New York is required to notify registrants of their ratable share by October 15, based on opioids sold or distributed for the prior calendar year.  Given that the District Court had previously struck down the OSA as unconstitutional, it is our understanding that registrants would not have submitted an annual report on April 1, 2020 for 2019 opioid sales.  However, registrants likely should anticipate submitting an annual report by April 1, 2021 covering 2020 opioid sales in New York State.  The state will then notify registrants of their ratable share for 2020 sales by October 15, 2021.  Registrants will be required to pay their ratable share of 2020 opioid sales quarterly beginning January 1, 2022.  Failure to comply with the OSA may result in a civil penalty up to $1,000 per day.  Additionally, if the registrant fails to pay its ratable share, the state may also assess a penalty of 10-300% of the registrant’s ratable share.

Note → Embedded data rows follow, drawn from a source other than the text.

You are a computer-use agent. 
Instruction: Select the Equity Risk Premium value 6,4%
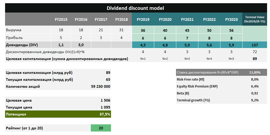click(255, 86)
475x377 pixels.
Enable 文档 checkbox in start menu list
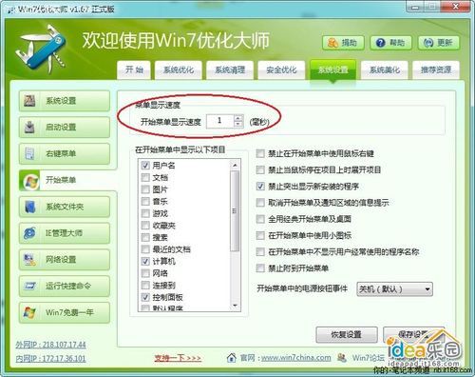(x=145, y=177)
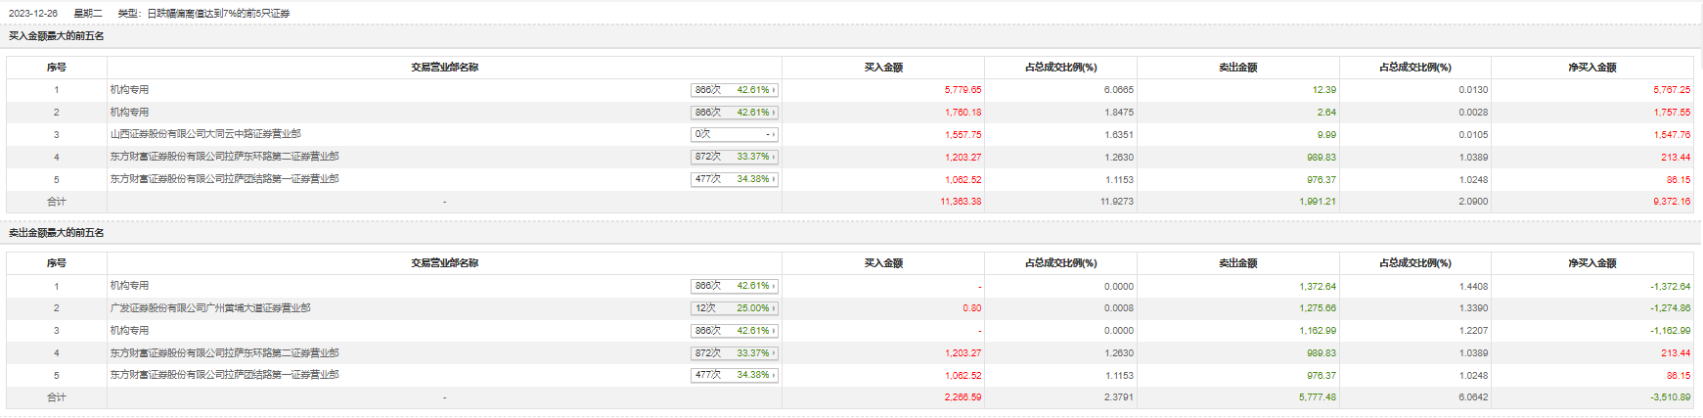Click 卖出金额 column header in sell table
This screenshot has width=1703, height=418.
click(1237, 263)
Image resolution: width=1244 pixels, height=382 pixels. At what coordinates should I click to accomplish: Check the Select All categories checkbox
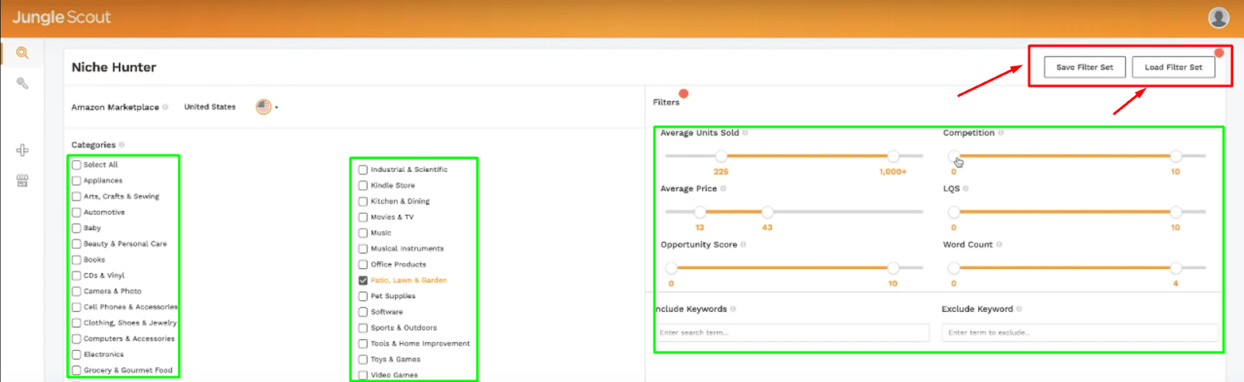[76, 165]
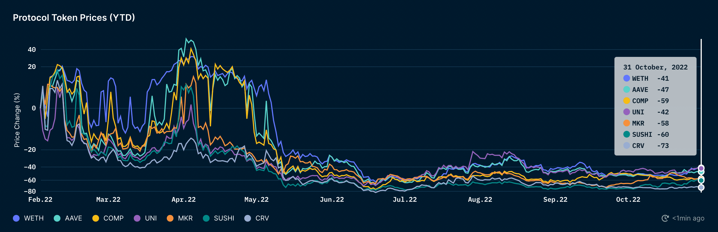Click the UNI entry in bottom legend

[145, 218]
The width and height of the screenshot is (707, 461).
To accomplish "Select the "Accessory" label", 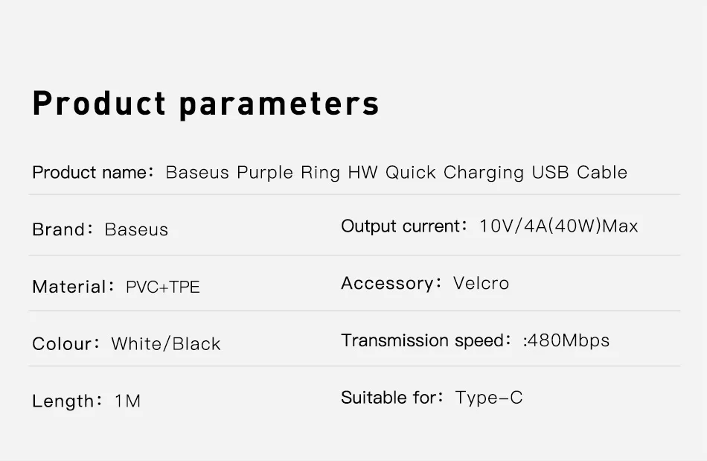I will coord(387,283).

Note that the OSA stewardship payment is wholly separate from the aforementioned excise tax on the sale of opioids, which is part of the state’s tax law and not the controlled substance law.  On April 12, 2019, after the District Court struck down the OSA as unconstitutional, Governor Cuomo signed a budget bill that included the opioid excise tax.  The excise tax, which went into effect July 1, 2019, is imposed on the first sale of an opioid unit in New York State by a registrant.  Generally, the “first sale” is the transfer of title from a registrant to a purchaser for consideration.  “First sale” does not include the dispensing of an opioid prescription to the end user, or the transfer of title of an opioid unit from a manufacturer in New York to a purchaser outside New York when the opioid will be used or consumed outside the state.  It is presumed that every sale of an opioid by a registrant within or into New York is the first sale unless it is established otherwise.  The New York Department of Health publishes a list of drugs that are subject to the opioid excise tax, as well as an MME calculation guidance.  The excise tax is also assessed based on the MME, but there are separate tax rates depending on the product’s wholesale acquisition cost (WAC):

• $0.0025/MME for opioids with a WAC of less than $0.50 per unit
• $0.015/MME for opioids with a WAC of $0.50 or more per unit

All first sales must be reported on a quarterly opioid excise tax return and paid no later than the 20th day of the month following the quarter in which the opioid was sold.  Registrants must file a return even if they had no sales during the quarter.  The first required filing was due January 21, 2020 and covered an extended period beginning July 1, 2019, and ending December 31, 2019.  The filing for the current July 1 – September 30 period is due October 20, 2020.

As it currently stands, it is our understanding that both the OSA (minus the pass-through provision) and the opioid excise tax remain in effect.  It is unclear whether New York will reconsider the opioid excise tax in light of the reinstatement of the OSA.   Hopefully further clarification from the state will be forthcoming.